The Northern Rivers has a higher incidence of dental caries than the rest of NSW which some health authorities attribute to the absence of fluoridation of local water supplies (7). A health survey conducted in 2008 found that 76% of residents in the Northern Rivers supported fluoridation compared to 82-93% in the rest of the state (24). However, a survey conducted by a local newspaper The Northern Star in 2010 reported that only 25% of people supported fluoridation (25). Nevertheless, in 2013 the local councils of Ballina, Lismore and Richmond Valley voted to approve the fluoridation of local water supplies (26). The Byron Shire Council voted against fluoridation. The mayor said that “Byron should be a test case in achieving improved dental through education rather than medication” (27).

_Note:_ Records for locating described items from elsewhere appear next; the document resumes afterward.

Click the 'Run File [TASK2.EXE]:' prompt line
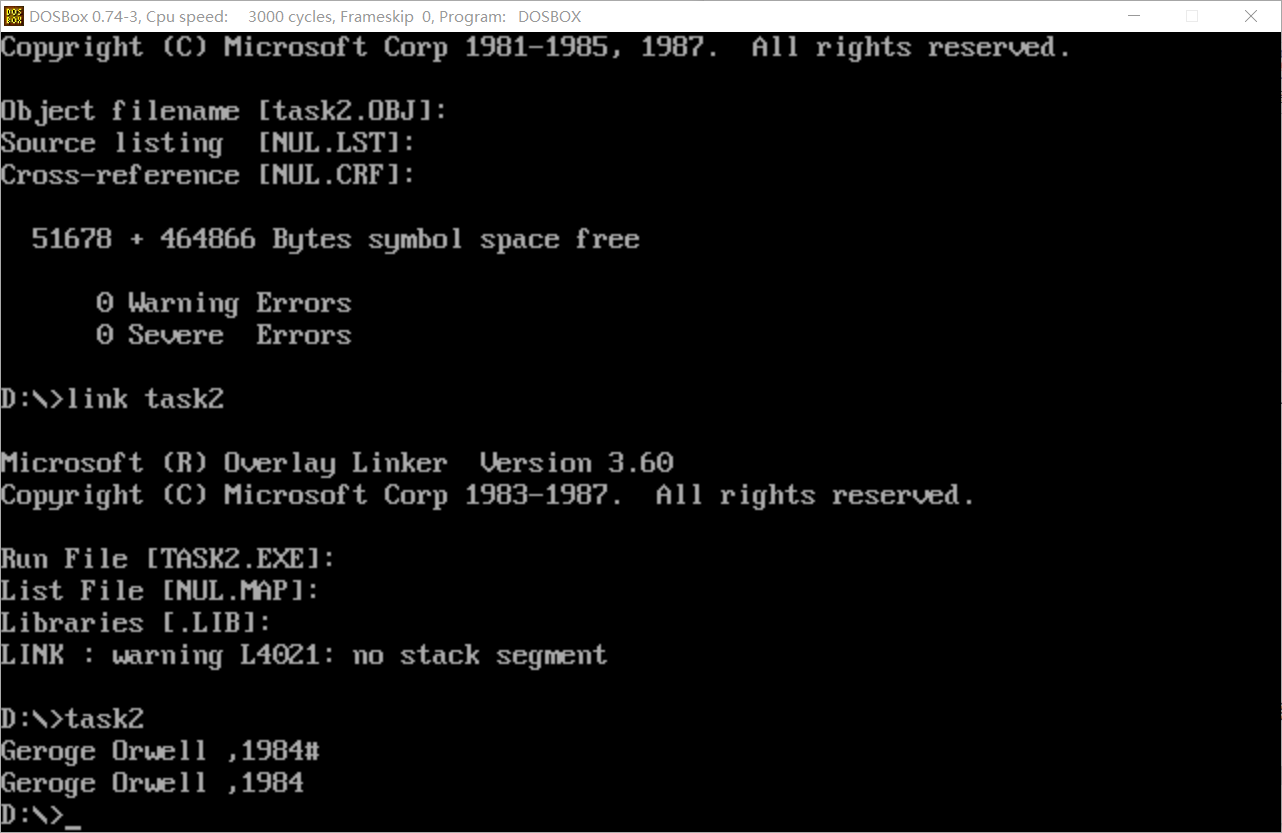This screenshot has width=1282, height=833. (x=168, y=559)
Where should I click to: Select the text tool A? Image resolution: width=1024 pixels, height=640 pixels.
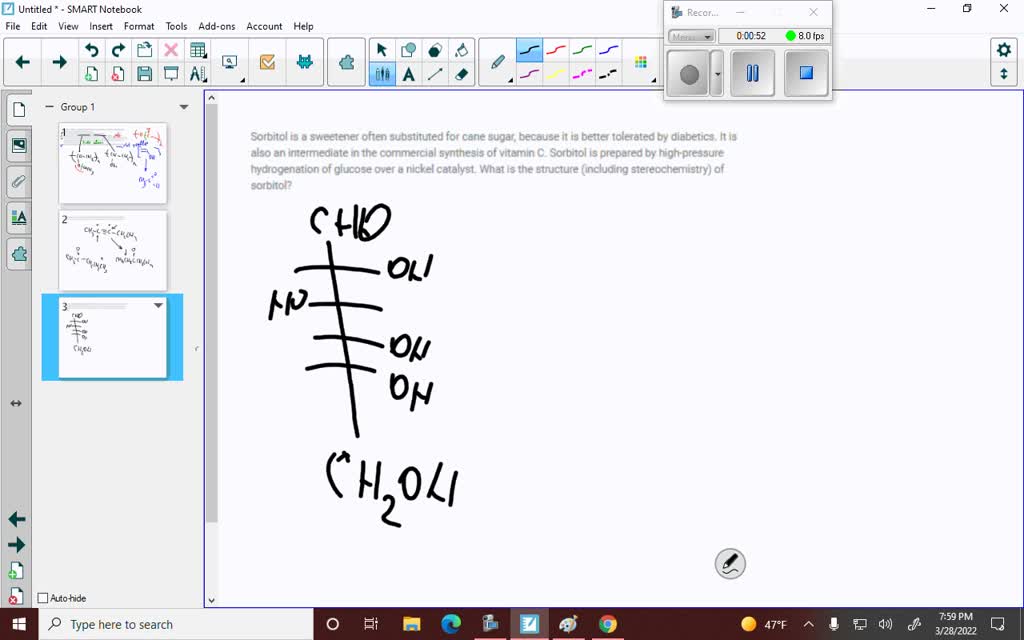click(408, 74)
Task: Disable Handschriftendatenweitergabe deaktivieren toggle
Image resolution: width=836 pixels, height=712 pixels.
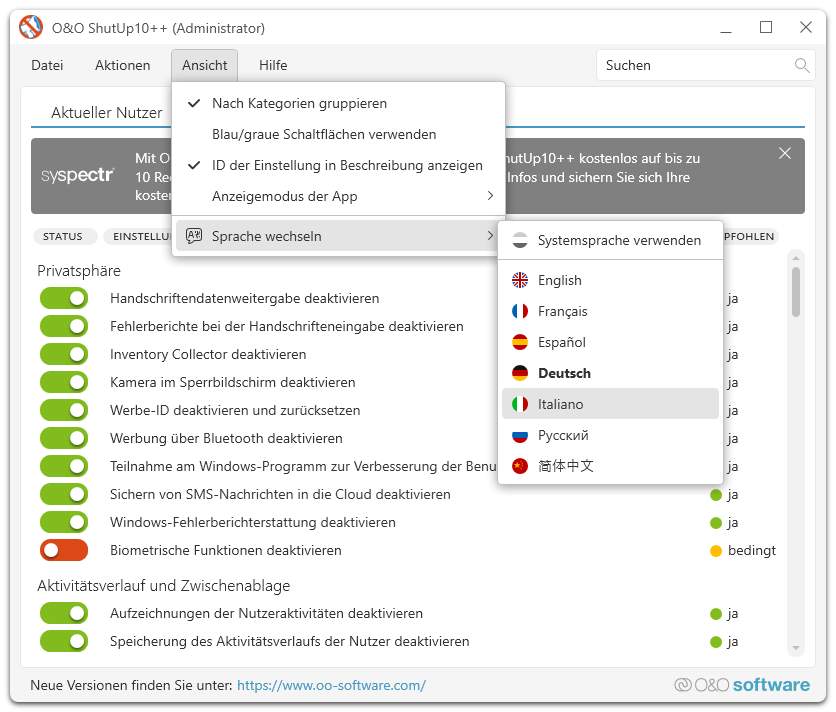Action: (64, 298)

What implications for natural medicine practitioners are suggested by this debate? Patients may ask their practitioner’s advice or views on fluoridation. A practitioner’s role is to help inform our patients so that they can make an informed choice. We can direct them to various sources of information so that they can do their own research on fluoride and judge for themselves what is best for their and their family’s health. Practitioners also need the skills to identify possible side-effects of over-consumption of fluoride. Acute fluoride poisoning symptoms can include abdominal pain, diarrhea, headaches, nausea, tachycardia and vomiting (28). Long term side-effects of fluoride use can include osteoarthritis, mottled nails, skeletal fluorosis, dental fluorosis and neurotoxic effects (29). Dental fluorosis is more likely to develop when children between the ages of 3-6 are exposed to fluoride containing products and will affect their teeth well into adult hood (29). If any of these symptoms are noted and fluoride poisoning is suspected, health practitioners need to refer their patients for appropriate care.
In conclusion, the fluoride debate is a complex one. Although there is substantial evidence showing the efficacy of fluoride in preventing dental caries in the general population, many continue to claim that fluoridation carries serious risks. There is evidence that improved dental outcomes can be achieved without the use of fluoride and its associated health risks. More studies need to be done, particularly to investigate the long-term effects and possible risks of fluoride use and its possible correlation with the prevalence of other systemic diseases.